> **Exercise requirements**: Using the records below, quote only the span that opens with the line containing "The image size is (1340, 754)." and closes with the line containing "Change the 1分足", exactly and inclusively.
(Dataset entries begins)
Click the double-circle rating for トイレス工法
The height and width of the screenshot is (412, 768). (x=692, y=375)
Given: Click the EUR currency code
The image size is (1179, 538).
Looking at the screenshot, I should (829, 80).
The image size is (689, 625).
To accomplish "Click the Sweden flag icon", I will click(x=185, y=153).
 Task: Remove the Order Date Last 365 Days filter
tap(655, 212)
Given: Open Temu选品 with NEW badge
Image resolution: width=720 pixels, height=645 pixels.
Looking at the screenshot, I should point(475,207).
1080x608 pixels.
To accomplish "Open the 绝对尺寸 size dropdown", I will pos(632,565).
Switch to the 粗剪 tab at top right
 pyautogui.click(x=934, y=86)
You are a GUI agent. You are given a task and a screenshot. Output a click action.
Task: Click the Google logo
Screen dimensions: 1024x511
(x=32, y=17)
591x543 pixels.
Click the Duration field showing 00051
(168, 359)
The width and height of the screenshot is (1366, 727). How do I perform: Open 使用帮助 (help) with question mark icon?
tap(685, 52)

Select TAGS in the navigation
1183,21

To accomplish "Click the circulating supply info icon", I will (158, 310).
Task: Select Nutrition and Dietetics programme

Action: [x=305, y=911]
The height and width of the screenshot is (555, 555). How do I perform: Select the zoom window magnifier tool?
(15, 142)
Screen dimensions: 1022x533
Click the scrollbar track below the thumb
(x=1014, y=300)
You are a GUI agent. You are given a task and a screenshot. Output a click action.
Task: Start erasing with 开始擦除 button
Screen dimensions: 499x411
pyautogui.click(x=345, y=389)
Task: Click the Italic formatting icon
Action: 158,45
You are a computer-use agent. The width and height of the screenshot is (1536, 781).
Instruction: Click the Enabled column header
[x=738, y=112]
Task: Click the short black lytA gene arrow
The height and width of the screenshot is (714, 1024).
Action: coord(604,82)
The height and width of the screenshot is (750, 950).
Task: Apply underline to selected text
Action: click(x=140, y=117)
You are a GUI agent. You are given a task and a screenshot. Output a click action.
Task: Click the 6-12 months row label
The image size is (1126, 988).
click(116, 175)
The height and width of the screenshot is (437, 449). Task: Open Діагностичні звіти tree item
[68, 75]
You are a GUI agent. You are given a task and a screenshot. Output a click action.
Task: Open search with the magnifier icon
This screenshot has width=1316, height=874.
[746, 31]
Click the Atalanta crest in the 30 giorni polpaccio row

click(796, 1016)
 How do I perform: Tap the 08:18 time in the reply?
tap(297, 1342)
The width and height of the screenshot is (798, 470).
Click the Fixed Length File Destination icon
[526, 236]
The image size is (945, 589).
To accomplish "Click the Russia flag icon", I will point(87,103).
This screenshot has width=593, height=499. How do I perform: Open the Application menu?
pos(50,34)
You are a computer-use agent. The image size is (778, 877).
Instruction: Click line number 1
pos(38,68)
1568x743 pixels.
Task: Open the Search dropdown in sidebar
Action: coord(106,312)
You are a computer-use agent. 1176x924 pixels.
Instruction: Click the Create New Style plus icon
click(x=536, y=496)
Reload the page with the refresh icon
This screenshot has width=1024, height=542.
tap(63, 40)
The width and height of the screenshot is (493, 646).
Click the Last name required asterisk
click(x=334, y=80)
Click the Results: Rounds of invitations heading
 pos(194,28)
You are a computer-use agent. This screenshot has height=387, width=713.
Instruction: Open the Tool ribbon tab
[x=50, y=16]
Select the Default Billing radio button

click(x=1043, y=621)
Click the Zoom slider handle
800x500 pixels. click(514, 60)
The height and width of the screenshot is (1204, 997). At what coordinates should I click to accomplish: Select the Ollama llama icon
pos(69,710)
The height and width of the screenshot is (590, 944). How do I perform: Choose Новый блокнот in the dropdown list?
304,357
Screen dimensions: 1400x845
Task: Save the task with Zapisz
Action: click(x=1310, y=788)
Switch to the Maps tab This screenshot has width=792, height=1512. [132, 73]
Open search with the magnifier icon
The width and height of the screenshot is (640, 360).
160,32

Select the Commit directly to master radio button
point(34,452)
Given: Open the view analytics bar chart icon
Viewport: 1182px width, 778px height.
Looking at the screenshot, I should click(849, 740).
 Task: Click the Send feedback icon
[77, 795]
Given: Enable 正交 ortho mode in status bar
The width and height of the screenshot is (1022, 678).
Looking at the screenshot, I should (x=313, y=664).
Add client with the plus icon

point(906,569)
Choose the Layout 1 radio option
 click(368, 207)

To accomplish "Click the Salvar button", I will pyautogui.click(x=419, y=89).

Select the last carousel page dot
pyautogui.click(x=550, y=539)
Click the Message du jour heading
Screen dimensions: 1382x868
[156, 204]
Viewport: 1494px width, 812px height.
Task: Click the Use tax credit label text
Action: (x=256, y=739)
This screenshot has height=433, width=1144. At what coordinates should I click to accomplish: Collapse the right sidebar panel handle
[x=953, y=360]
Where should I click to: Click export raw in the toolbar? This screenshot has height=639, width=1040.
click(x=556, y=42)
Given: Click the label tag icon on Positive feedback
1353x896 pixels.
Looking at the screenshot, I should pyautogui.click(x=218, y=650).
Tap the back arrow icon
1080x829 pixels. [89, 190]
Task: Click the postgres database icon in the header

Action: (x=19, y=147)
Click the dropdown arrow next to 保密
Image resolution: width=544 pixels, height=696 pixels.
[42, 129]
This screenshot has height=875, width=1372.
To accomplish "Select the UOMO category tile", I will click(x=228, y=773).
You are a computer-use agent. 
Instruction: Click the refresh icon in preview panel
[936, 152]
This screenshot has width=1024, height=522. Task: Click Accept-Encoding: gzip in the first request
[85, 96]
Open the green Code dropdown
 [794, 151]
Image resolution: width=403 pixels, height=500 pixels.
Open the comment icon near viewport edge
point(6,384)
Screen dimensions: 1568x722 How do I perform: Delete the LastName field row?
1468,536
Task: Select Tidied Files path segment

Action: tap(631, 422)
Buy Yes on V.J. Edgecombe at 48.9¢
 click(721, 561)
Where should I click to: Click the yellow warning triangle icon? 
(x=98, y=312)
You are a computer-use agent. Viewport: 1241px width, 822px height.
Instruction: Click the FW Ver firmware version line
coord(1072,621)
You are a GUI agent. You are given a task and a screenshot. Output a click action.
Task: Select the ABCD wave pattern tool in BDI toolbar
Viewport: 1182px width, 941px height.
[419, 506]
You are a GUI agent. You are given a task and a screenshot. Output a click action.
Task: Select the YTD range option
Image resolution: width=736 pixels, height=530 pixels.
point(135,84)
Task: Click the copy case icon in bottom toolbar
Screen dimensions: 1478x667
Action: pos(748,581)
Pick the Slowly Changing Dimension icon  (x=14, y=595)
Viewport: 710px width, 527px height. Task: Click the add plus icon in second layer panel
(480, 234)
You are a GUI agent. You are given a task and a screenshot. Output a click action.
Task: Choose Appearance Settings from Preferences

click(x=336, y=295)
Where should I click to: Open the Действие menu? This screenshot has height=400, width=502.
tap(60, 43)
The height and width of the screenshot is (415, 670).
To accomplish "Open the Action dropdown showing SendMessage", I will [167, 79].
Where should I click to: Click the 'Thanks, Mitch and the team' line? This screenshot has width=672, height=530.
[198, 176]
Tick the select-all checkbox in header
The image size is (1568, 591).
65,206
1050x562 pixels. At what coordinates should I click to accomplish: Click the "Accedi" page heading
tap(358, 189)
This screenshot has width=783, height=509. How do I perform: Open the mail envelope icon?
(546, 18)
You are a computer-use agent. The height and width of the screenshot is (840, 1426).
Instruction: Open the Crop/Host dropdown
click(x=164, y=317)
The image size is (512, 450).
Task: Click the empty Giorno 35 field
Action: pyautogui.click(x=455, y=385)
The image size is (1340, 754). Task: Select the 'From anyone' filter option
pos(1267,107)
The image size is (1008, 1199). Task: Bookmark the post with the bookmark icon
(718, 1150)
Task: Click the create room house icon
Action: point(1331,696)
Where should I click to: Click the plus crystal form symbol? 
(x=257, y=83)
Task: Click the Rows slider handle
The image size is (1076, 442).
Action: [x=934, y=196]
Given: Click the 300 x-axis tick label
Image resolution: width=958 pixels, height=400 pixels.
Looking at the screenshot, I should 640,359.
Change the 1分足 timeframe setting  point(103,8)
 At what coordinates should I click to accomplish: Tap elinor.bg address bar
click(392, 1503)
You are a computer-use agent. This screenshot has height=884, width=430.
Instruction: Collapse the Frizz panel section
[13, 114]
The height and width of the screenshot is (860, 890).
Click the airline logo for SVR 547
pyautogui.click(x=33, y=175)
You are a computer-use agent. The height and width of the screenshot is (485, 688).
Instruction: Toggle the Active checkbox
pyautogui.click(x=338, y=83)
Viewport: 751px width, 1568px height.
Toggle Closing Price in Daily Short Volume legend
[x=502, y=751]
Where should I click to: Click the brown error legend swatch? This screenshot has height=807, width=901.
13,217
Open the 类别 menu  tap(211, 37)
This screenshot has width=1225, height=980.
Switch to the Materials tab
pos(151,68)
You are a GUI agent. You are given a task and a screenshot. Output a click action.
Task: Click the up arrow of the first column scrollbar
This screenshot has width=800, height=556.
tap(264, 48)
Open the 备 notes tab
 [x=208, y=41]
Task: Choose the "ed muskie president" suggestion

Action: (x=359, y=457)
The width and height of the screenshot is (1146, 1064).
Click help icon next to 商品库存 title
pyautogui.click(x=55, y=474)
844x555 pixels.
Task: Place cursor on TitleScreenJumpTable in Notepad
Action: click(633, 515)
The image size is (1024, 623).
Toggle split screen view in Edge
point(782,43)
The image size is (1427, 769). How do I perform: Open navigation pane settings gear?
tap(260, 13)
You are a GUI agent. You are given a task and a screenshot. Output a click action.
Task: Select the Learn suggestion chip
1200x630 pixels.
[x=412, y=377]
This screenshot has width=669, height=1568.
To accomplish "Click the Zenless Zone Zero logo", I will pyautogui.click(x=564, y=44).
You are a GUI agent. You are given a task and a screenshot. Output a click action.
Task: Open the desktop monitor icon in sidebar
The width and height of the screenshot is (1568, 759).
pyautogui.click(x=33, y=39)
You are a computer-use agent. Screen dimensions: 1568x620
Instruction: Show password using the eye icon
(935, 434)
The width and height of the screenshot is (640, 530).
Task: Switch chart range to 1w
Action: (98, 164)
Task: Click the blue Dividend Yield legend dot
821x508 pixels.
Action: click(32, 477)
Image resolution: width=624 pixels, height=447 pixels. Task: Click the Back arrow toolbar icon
(Dataset entries ends)
> **Task response**:
The image size is (1340, 754). Task: Select the 'From anyone' filter option
pos(1267,107)
The image size is (1008, 1199). Task: Bookmark the post with the bookmark icon
(718, 1150)
Task: Click the create room house icon
Action: point(1331,696)
Where should I click to: Click the plus crystal form symbol? 
(x=257, y=83)
Task: Click the Rows slider handle
The image size is (1076, 442).
Action: [x=934, y=196]
Given: Click the 300 x-axis tick label
Image resolution: width=958 pixels, height=400 pixels.
Looking at the screenshot, I should 640,359.
Change the 1分足 timeframe setting  point(103,8)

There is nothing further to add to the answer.